Poor guy!….I wonder how long its kept up this time?
I tooed and fro’d and sent a short reply saying good luck and I’m glad, no snarky comments just that.
I’m not gonna be a sulky bitch…
Then deleted everything…….
I feel cheated the lovely girl I 1st met never existed at all.
kjb20 says
I had many WTF moments with my BPD ex. The biggest two was when she felt it was okay to text my own mother and tell her what she should have done in raising me. Who does that crap. If you want a serious long lasting relationship with someone, you NEVER text your significant’s ex to bash them. Then she wanted ME to stick up for her. WTF? She had no boundaries. It was all a control tactic. For me, family will have my best interest at heart.

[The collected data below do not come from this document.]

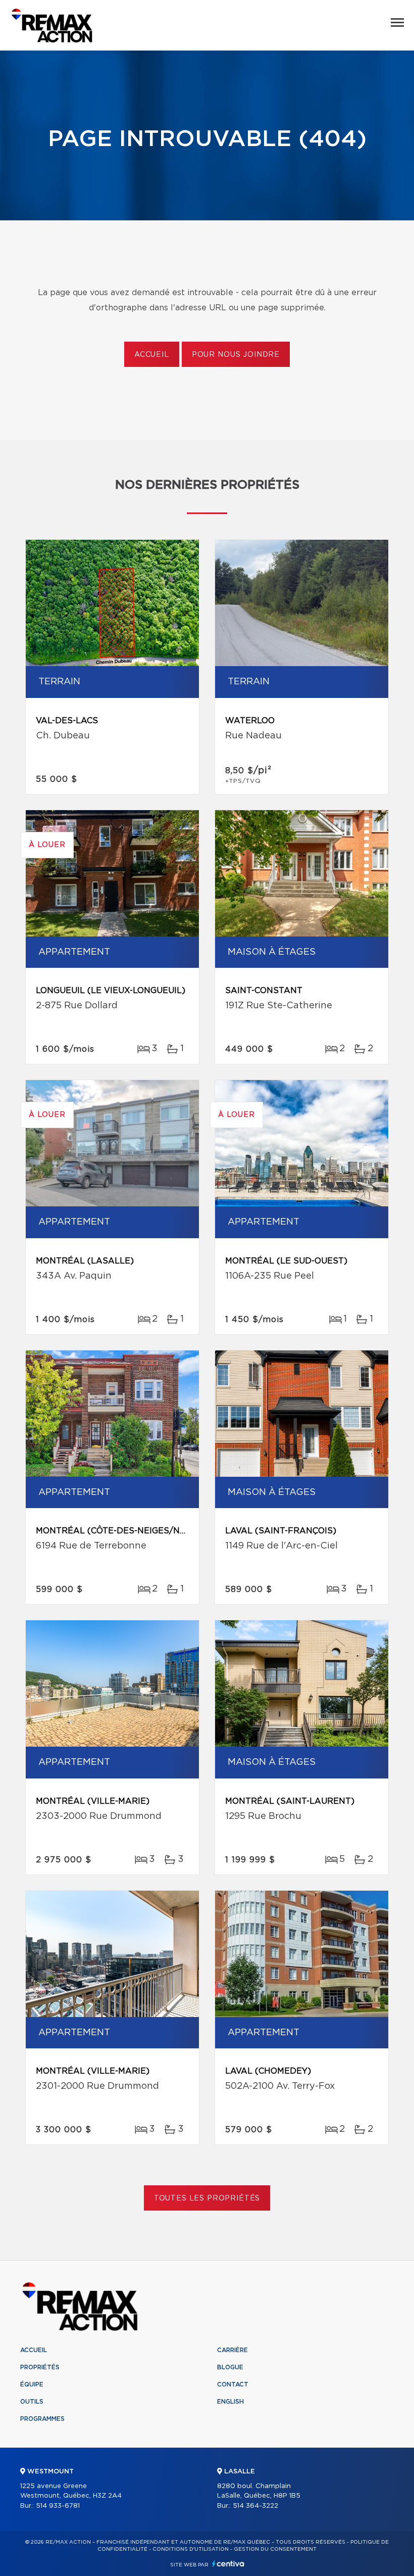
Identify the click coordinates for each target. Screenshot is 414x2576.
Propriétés (40, 2367)
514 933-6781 (58, 2506)
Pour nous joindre (236, 354)
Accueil (151, 354)
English (230, 2402)
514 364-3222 (255, 2506)
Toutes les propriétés (207, 2198)
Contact (232, 2384)
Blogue (230, 2367)
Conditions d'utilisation (190, 2549)
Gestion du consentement (275, 2549)
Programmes (42, 2419)
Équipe (31, 2384)
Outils (31, 2402)
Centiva (228, 2563)
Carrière (232, 2350)
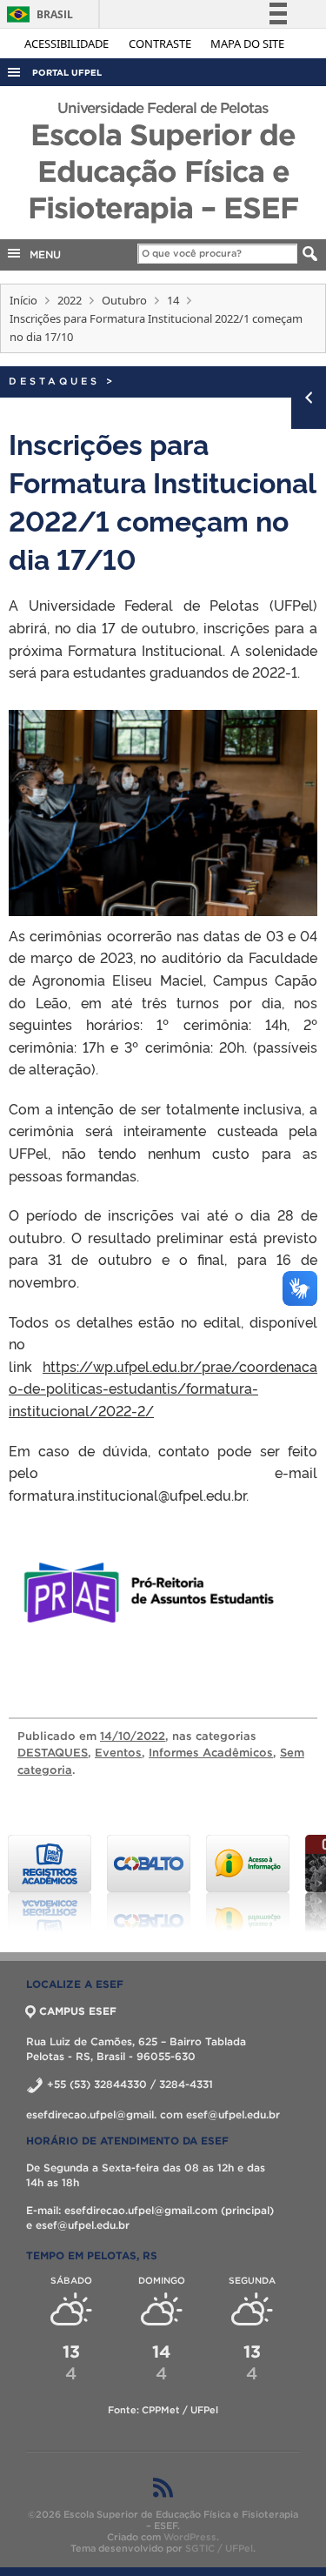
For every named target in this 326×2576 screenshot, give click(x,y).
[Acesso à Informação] (247, 1883)
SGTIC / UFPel (219, 2548)
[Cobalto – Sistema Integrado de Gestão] (148, 1883)
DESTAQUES (54, 381)
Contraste (161, 43)
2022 (69, 300)
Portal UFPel (67, 72)
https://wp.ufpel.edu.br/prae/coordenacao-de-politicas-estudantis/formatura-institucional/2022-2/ (163, 1388)
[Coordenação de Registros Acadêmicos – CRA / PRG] (49, 1883)
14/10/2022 (132, 1736)
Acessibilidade (67, 43)
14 (173, 300)
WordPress (189, 2537)
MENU (42, 254)
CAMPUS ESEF (77, 2011)
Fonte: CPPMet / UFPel (163, 2410)
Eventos (118, 1752)
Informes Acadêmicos (211, 1752)
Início (23, 300)
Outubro (124, 300)
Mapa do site (247, 43)
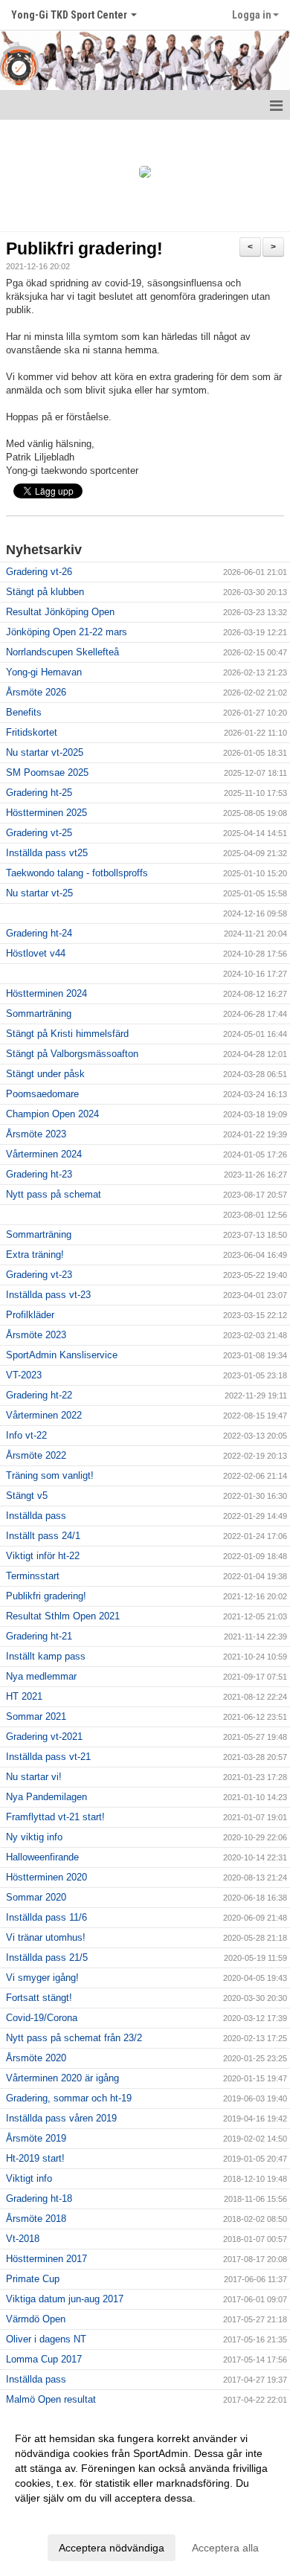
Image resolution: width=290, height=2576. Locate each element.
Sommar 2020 (36, 1897)
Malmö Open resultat (51, 2399)
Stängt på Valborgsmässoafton (72, 1053)
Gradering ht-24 (39, 933)
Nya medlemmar (41, 1676)
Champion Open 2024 (52, 1114)
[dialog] (145, 2492)
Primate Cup (32, 2278)
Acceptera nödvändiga (111, 2548)
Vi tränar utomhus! (46, 1937)
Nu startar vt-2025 (44, 752)
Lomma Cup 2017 (44, 2359)
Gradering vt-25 (39, 832)
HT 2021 (24, 1696)
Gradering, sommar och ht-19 (69, 2098)
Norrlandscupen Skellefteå (62, 652)
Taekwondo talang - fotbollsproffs (77, 873)
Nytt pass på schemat (53, 1194)
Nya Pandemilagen (46, 1796)
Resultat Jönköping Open (60, 611)
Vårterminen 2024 (44, 1154)
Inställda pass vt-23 (48, 1294)
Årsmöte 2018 (36, 2218)
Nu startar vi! (34, 1776)
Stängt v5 (27, 1495)
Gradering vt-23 (39, 1274)
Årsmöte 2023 (36, 1134)
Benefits (24, 712)
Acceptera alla (225, 2548)
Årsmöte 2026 (36, 692)
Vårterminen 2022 (44, 1415)
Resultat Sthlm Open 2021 (63, 1616)
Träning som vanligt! (50, 1475)
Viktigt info (29, 2178)
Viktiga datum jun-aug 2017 (64, 2298)
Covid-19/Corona (41, 2017)
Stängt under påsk (45, 1073)
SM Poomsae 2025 (47, 772)
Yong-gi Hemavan (44, 672)
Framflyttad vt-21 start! (55, 1816)
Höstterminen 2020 (46, 1877)
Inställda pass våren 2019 (61, 2118)
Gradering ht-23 (39, 1174)
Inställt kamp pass (46, 1656)
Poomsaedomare (42, 1093)
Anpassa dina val (55, 2517)
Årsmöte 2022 (36, 1455)
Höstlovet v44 (35, 953)
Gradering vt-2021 (44, 1736)
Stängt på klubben (45, 591)
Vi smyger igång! (42, 1977)
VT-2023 (24, 1375)
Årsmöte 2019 (36, 2138)
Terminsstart (32, 1575)
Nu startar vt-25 (39, 893)
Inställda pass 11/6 (46, 1917)
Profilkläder (30, 1314)
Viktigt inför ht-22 (43, 1555)
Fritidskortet (31, 732)
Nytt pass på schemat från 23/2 (74, 2037)
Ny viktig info (34, 1837)
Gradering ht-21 (39, 1636)
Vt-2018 (22, 2238)
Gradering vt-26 (39, 571)
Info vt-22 (26, 1435)
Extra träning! (35, 1254)
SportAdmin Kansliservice (61, 1355)
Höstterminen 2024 (46, 993)
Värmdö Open (35, 2319)
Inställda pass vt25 (47, 852)
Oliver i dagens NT (46, 2339)
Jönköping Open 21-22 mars (66, 631)
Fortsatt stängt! (39, 1997)
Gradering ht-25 (39, 792)
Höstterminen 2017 (46, 2258)
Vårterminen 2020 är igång (62, 2078)
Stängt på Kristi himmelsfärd (67, 1033)
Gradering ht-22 (39, 1395)
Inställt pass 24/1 (43, 1535)
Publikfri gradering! (84, 248)
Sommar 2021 (36, 1716)
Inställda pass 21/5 (47, 1957)
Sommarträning (38, 1013)
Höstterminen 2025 (46, 812)
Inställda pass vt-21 (48, 1756)
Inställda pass (36, 1515)
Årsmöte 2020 (36, 2057)
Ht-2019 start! (35, 2158)
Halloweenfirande (42, 1857)
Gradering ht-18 (39, 2198)
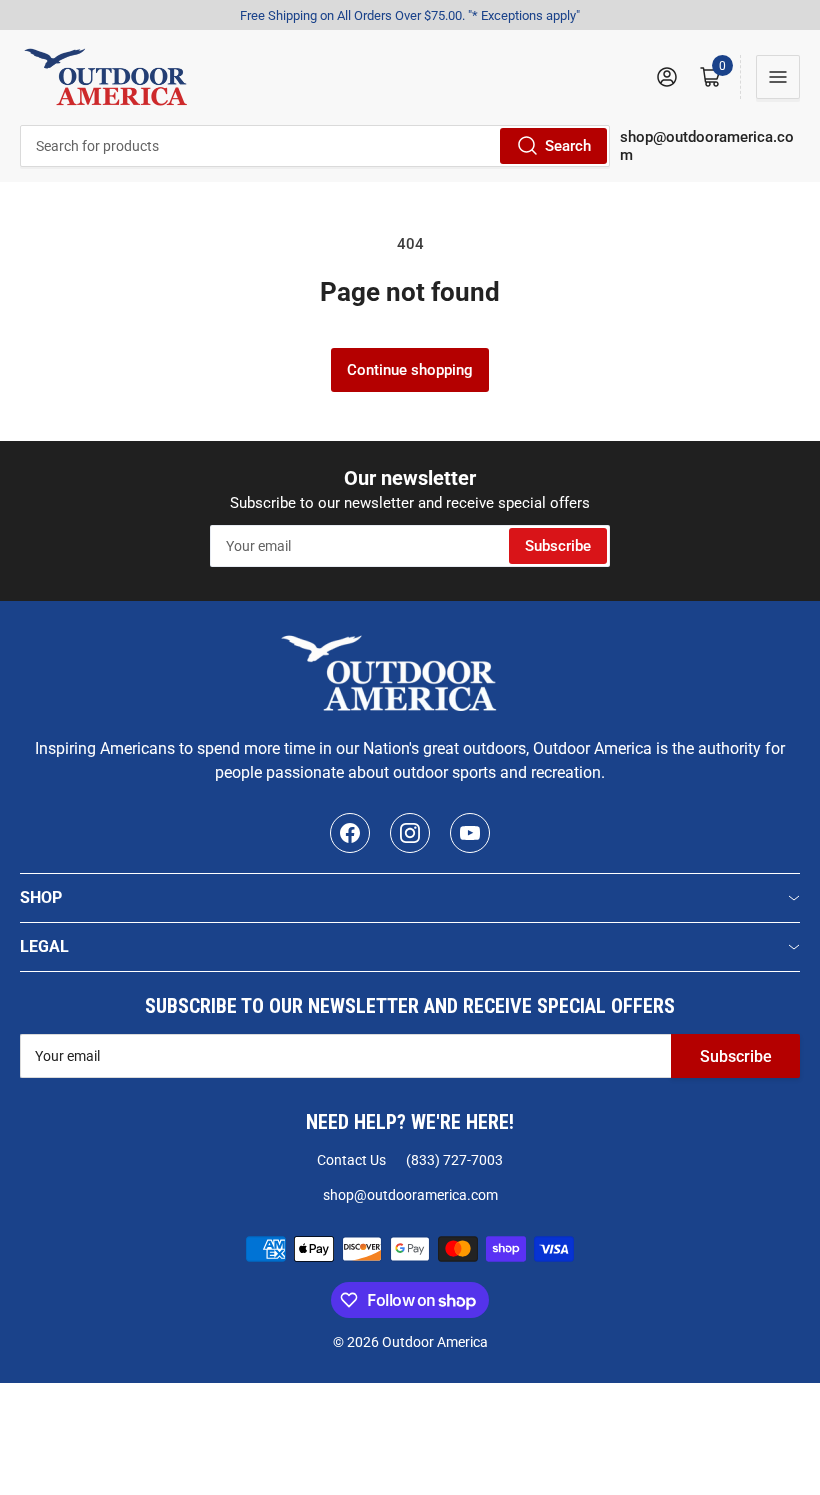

The second WTF is she regulated who my friends were. She went as far as making it so I couldn’t talk to friends. The cell phone was in her name so she would call people that I called to find out what we talked about and say how she did nothing wrong. My friend knew just in conversation with her she had borderline traits. She would tell me how she is trying to change me. “Oh he is doing so well.” She wanted ULTIMATE control over me.